Take My Drum To England - a review

a review by ireallylovemusic of
release format Take My Drum To England by Jon Kennedy (GCCD121)

text

grand central. a well established label, yet for some reason i haven't heard anything prior to this.
do i now need to start investigating more thoroughly ? as this is a lovely album. instrumental hip-hop conjures up all sorts of dread amongst the media .. the ghost of trip-hop, but i dont care. it grooves, it has no raps, and it exudes nothing but a warm glow of calm.

organic real band hiphop grooves, real guitars and basslines interact with the subtle dj tricks, jon may have the skillz of a scratch dj, but these are hidden deep, this is not a turntablism scratchathon.

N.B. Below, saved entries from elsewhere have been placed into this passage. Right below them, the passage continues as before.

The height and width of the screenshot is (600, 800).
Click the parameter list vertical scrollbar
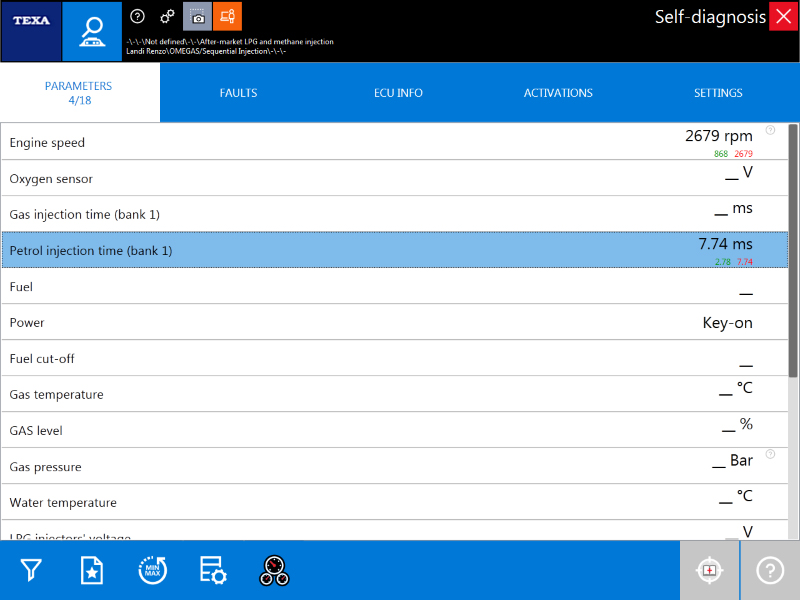pyautogui.click(x=793, y=250)
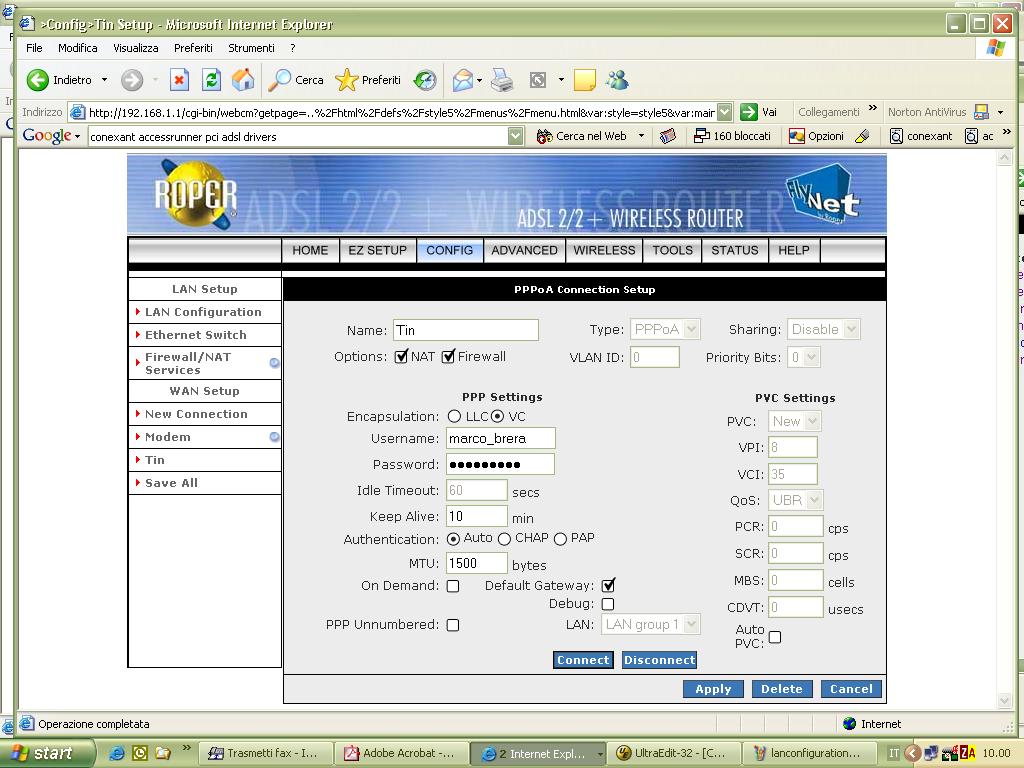The height and width of the screenshot is (768, 1024).
Task: Click into the Username field
Action: 499,438
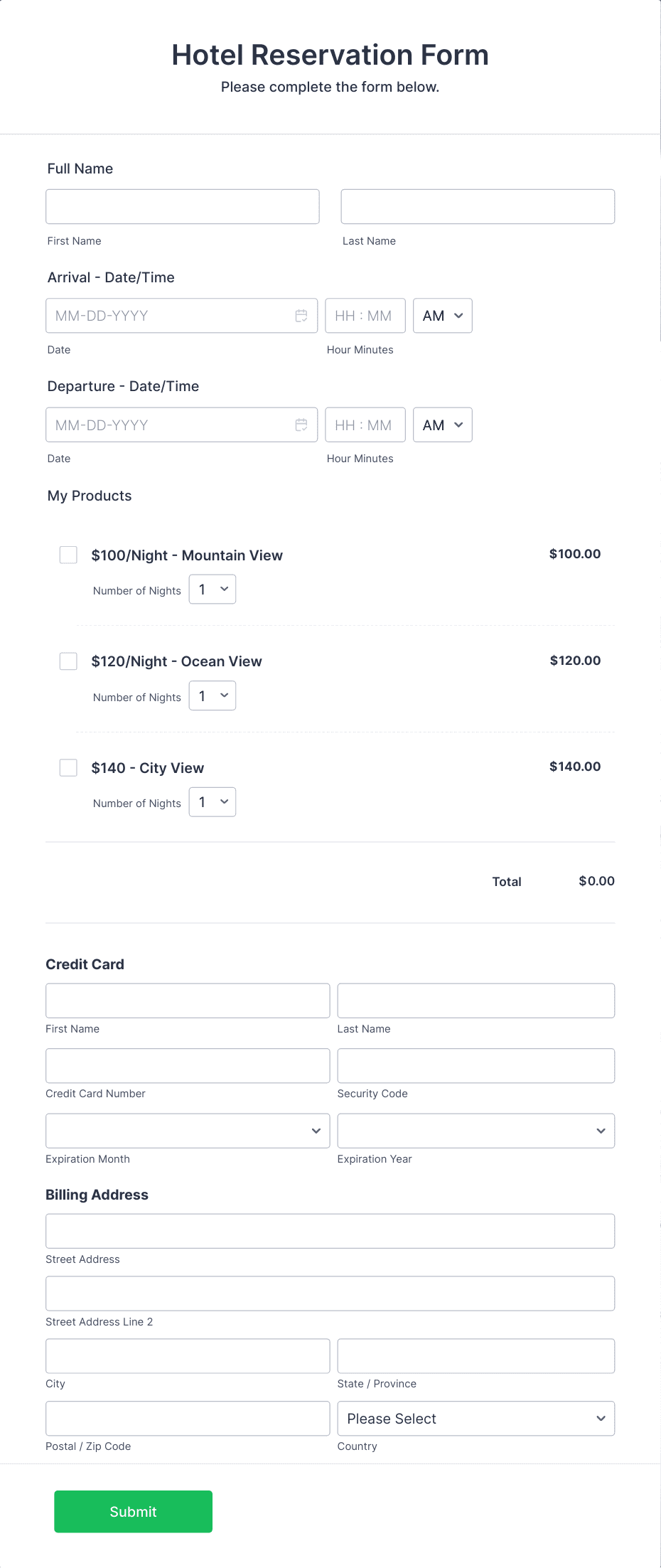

whisper it quietly but dj shadow has probably been an influence, with several tracks vereing into the cinematic soundtrack territory but without the overserious analytical aspect of shadows recent works, instead jon just goes for a nice tune with a decent groove and instrumental interplay to easy hip-hop beats.

instant highlight is the simple repetive loop on track 7 'brown acid'.. coming on like some old jazzy piano/horns from old school charlie brown+snoopy cartoon ,this just makes you feel that the world isn't a grey miserble dangerous place, but instead swathes of colour and positive emotions run wild.

yes, many aspects of the album can be used as aural wallpaper as this is not going to confront or distress anyone, but, when the melodies are as catchy as on 'secrets of the world' with its summervibes vocals from kate rodgers and a sax line that flows then it a bonus that your troubles ooze into the distance for however brief.

according to the credits jon kennedy played/produced everything, no idea which are samples and which are real instruments but jon has obviously studied his art well and when its a fine as this then, does it matter .. nope.

ok, there are aspects that dont hit the right spots .. the sitar themed 'east is east' has been done to death over the years and doesn't really take the listener anywhere new, and neither does 'way i feel' with its nu-soul vocals, its pleasant enough but doesn't sit amongst the rest of the lp.

but overall this makes an hour at work far more enjoyable. and that must be a bonus ?

little fact: my partner didn't complain once when i put this on - a rare acheivement for anything non-punk/dance related.